__Exercise instructions__. Produce word for word the lines of the data below running from the one that has "Viewport: 1678px width, 944px" to the one that has "Given: Select the gear icon beside 業務アクション自動化", inclusive, and no others.

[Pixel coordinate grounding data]
═══

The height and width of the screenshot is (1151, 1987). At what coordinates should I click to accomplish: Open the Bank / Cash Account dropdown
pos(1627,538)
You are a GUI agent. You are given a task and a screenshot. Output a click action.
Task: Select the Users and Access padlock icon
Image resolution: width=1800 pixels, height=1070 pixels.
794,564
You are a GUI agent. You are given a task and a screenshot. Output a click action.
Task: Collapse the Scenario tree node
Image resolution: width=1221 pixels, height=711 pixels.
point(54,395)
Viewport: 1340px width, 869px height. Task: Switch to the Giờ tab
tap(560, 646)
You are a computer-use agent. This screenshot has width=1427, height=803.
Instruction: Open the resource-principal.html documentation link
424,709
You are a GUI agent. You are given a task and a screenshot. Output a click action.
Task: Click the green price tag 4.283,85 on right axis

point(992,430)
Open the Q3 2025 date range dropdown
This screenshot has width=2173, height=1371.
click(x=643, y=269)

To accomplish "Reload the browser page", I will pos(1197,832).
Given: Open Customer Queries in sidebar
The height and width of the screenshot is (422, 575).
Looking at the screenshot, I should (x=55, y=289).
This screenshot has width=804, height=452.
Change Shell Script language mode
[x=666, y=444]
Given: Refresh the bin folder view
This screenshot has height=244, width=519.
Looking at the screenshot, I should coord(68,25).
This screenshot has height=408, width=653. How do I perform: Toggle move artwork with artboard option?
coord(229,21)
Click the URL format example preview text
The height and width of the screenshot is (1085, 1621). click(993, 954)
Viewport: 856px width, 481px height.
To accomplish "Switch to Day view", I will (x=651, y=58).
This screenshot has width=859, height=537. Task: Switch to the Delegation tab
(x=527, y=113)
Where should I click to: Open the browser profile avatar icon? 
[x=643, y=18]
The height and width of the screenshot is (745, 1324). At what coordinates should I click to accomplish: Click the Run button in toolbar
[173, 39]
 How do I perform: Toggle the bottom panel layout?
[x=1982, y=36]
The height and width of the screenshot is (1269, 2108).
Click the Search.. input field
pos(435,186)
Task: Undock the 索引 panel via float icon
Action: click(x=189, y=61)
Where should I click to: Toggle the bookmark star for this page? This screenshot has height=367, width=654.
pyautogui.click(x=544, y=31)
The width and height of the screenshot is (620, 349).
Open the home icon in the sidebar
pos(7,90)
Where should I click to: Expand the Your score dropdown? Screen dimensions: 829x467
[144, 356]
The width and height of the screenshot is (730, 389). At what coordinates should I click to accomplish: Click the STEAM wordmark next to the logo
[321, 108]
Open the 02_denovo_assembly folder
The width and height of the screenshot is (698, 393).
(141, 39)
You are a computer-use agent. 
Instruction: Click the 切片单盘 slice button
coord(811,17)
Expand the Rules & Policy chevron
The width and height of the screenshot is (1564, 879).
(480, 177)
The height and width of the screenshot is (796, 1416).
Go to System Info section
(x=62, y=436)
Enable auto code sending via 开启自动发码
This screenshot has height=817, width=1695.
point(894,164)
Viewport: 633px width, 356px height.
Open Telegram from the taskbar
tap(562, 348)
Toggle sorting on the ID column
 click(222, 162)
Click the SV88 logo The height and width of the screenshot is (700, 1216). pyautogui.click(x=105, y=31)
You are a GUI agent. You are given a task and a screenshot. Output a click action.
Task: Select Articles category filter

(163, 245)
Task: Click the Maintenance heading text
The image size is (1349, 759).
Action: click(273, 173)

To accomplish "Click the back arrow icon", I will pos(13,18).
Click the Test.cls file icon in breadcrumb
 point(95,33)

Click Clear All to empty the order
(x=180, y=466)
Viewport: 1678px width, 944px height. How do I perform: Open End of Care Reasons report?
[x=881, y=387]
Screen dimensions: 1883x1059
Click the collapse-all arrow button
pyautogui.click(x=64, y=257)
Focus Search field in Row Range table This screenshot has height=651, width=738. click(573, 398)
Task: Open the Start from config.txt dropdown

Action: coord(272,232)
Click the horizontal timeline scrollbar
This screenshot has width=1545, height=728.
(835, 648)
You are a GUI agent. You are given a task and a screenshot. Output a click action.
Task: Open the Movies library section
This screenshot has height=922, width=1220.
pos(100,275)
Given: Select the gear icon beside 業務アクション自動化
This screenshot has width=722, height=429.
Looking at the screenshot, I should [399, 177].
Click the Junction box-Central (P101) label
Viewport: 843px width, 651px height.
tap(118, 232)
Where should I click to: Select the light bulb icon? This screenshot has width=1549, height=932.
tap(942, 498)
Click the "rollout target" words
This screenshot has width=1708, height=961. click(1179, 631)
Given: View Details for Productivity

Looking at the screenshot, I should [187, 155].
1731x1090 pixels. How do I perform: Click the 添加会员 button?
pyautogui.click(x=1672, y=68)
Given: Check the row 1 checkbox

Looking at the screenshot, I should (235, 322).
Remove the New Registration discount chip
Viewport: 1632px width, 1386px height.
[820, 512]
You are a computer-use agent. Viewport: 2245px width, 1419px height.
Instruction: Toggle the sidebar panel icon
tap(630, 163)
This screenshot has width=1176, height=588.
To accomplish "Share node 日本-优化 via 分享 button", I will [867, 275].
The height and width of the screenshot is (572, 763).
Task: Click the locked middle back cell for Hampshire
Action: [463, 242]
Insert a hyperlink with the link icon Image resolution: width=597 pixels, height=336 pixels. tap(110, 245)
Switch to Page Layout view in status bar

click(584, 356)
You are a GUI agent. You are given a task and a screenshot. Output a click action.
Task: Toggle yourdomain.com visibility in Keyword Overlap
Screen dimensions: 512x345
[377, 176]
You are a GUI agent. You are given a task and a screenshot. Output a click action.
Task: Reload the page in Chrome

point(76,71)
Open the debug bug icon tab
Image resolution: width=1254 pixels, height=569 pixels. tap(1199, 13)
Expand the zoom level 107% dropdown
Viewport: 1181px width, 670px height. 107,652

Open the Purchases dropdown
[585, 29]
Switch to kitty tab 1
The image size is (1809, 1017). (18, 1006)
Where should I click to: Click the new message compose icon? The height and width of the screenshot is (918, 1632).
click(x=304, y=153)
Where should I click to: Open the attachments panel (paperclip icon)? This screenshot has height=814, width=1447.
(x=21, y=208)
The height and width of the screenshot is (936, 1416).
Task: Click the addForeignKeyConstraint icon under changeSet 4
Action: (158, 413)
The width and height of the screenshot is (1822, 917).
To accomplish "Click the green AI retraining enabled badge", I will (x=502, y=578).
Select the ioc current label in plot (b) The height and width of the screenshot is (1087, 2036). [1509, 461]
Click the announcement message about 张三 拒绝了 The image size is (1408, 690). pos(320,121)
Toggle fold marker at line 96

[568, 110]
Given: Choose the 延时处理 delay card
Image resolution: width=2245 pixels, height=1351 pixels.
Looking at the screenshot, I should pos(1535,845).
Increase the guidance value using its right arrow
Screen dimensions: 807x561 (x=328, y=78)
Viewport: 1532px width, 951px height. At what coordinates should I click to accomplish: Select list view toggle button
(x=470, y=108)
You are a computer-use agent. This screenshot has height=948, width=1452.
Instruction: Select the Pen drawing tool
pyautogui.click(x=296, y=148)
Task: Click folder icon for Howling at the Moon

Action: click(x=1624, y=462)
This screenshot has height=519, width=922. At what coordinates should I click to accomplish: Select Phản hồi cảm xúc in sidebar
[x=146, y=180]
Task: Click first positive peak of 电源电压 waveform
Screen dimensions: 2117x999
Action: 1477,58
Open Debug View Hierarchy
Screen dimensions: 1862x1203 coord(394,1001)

═══

__Expected answer__.
Viewport: 1678px width, 944px height. How do I perform: Open End of Care Reasons report?
[x=881, y=387]
Screen dimensions: 1883x1059
Click the collapse-all arrow button
pyautogui.click(x=64, y=257)
Focus Search field in Row Range table This screenshot has height=651, width=738. click(573, 398)
Task: Open the Start from config.txt dropdown

Action: coord(272,232)
Click the horizontal timeline scrollbar
This screenshot has width=1545, height=728.
(835, 648)
You are a GUI agent. You are given a task and a screenshot. Output a click action.
Task: Open the Movies library section
This screenshot has height=922, width=1220.
pos(100,275)
Given: Select the gear icon beside 業務アクション自動化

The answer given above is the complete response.